# [RECORDS TO PROCESS]

[Begin]

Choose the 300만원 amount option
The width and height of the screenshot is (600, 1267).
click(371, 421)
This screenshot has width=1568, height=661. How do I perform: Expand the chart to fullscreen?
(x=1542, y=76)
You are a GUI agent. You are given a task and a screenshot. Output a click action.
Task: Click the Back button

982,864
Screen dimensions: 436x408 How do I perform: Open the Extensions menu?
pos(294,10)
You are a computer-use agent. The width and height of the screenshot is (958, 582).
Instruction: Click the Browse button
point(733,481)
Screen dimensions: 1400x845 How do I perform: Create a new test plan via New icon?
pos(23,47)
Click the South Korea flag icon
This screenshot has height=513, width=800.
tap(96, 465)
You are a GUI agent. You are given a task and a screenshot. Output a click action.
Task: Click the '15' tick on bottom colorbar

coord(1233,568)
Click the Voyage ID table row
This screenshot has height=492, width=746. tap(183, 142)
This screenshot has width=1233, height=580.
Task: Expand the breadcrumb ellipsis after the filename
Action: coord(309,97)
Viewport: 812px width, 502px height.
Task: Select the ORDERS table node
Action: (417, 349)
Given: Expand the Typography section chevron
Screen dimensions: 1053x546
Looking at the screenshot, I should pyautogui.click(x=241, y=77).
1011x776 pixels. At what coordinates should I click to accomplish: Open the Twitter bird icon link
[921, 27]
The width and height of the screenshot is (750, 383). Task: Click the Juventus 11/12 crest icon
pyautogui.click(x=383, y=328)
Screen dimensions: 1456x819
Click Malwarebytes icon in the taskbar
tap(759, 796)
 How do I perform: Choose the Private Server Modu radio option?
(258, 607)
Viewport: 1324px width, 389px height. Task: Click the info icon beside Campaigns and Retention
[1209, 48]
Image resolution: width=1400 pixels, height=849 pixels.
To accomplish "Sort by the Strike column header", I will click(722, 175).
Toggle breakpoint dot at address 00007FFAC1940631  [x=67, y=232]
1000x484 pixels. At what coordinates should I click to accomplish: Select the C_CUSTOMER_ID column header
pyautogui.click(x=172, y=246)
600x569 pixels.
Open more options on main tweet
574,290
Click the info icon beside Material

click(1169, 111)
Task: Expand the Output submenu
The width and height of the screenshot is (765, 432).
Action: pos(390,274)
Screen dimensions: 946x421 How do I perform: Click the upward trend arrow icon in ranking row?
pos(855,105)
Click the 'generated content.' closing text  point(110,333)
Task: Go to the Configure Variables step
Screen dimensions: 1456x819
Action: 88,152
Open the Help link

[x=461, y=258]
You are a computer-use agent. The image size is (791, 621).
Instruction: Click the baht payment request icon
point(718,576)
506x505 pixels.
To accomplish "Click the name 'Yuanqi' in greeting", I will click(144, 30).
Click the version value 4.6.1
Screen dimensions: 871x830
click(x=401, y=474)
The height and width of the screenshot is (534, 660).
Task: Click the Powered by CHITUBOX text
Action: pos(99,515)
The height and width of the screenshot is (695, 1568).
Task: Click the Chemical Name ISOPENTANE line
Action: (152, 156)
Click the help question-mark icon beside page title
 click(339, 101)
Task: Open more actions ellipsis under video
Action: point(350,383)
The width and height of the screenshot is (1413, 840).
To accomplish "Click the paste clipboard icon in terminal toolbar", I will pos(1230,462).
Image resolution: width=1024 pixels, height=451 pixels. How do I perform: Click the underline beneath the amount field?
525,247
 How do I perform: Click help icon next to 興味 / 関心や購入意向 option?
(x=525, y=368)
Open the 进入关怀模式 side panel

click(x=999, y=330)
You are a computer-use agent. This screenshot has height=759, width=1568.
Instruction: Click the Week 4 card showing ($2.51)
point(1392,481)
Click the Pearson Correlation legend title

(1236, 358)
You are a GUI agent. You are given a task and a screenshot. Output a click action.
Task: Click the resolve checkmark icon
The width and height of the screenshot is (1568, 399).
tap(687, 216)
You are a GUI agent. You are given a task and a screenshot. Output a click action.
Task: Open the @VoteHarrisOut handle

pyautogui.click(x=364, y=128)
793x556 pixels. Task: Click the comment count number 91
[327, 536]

[End]

# [AIM]
Switch every "Screen dimensions" in the records above to "Display size", and reproduce all the records with nothing else changed.

# [REPLY]
Choose the 300만원 amount option
The width and height of the screenshot is (600, 1267).
click(371, 421)
This screenshot has width=1568, height=661. How do I perform: Expand the chart to fullscreen?
(x=1542, y=76)
You are a GUI agent. You are given a task and a screenshot. Output a click action.
Task: Click the Back button

982,864
Display size: 436x408 How do I perform: Open the Extensions menu?
pos(294,10)
You are a computer-use agent. The width and height of the screenshot is (958, 582).
Instruction: Click the Browse button
point(733,481)
Display size: 1400x845 How do I perform: Create a new test plan via New icon?
pos(23,47)
Click the South Korea flag icon
This screenshot has height=513, width=800.
tap(96, 465)
You are a GUI agent. You are given a task and a screenshot. Output a click action.
Task: Click the '15' tick on bottom colorbar

coord(1233,568)
Click the Voyage ID table row
This screenshot has height=492, width=746. tap(183, 142)
This screenshot has width=1233, height=580.
Task: Expand the breadcrumb ellipsis after the filename
Action: coord(309,97)
Viewport: 812px width, 502px height.
Task: Select the ORDERS table node
Action: (417, 349)
Given: Expand the Typography section chevron
Display size: 1053x546
Looking at the screenshot, I should pyautogui.click(x=241, y=77).
1011x776 pixels. At what coordinates should I click to accomplish: Open the Twitter bird icon link
[921, 27]
The width and height of the screenshot is (750, 383). Task: Click the Juventus 11/12 crest icon
pyautogui.click(x=383, y=328)
Display size: 1456x819
Click Malwarebytes icon in the taskbar
tap(759, 796)
 How do I perform: Choose the Private Server Modu radio option?
(258, 607)
Viewport: 1324px width, 389px height. Task: Click the info icon beside Campaigns and Retention
[1209, 48]
Image resolution: width=1400 pixels, height=849 pixels.
To accomplish "Sort by the Strike column header", I will click(722, 175).
Toggle breakpoint dot at address 00007FFAC1940631  [x=67, y=232]
1000x484 pixels. At what coordinates should I click to accomplish: Select the C_CUSTOMER_ID column header
pyautogui.click(x=172, y=246)
600x569 pixels.
Open more options on main tweet
574,290
Click the info icon beside Material

click(1169, 111)
Task: Expand the Output submenu
The width and height of the screenshot is (765, 432).
Action: pos(390,274)
Display size: 946x421 How do I perform: Click the upward trend arrow icon in ranking row?
pos(855,105)
Click the 'generated content.' closing text  point(110,333)
Task: Go to the Configure Variables step
Display size: 1456x819
Action: 88,152
Open the Help link

[x=461, y=258]
You are a computer-use agent. The image size is (791, 621).
Instruction: Click the baht payment request icon
point(718,576)
506x505 pixels.
To accomplish "Click the name 'Yuanqi' in greeting", I will click(144, 30).
Click the version value 4.6.1
Display size: 871x830
click(x=401, y=474)
The height and width of the screenshot is (534, 660).
Task: Click the Powered by CHITUBOX text
Action: pos(99,515)
The height and width of the screenshot is (695, 1568).
Task: Click the Chemical Name ISOPENTANE line
Action: (152, 156)
Click the help question-mark icon beside page title
 click(339, 101)
Task: Open more actions ellipsis under video
Action: point(350,383)
The width and height of the screenshot is (1413, 840).
To accomplish "Click the paste clipboard icon in terminal toolbar", I will pos(1230,462).
Image resolution: width=1024 pixels, height=451 pixels. How do I perform: Click the underline beneath the amount field?
525,247
 How do I perform: Click help icon next to 興味 / 関心や購入意向 option?
(x=525, y=368)
Open the 进入关怀模式 side panel

click(x=999, y=330)
You are a computer-use agent. This screenshot has height=759, width=1568.
Instruction: Click the Week 4 card showing ($2.51)
point(1392,481)
Click the Pearson Correlation legend title

(1236, 358)
You are a GUI agent. You are given a task and a screenshot. Output a click action.
Task: Click the resolve checkmark icon
The width and height of the screenshot is (1568, 399).
tap(687, 216)
You are a GUI agent. You are given a task and a screenshot. Output a click action.
Task: Open the @VoteHarrisOut handle

pyautogui.click(x=364, y=128)
793x556 pixels. Task: Click the comment count number 91
[327, 536]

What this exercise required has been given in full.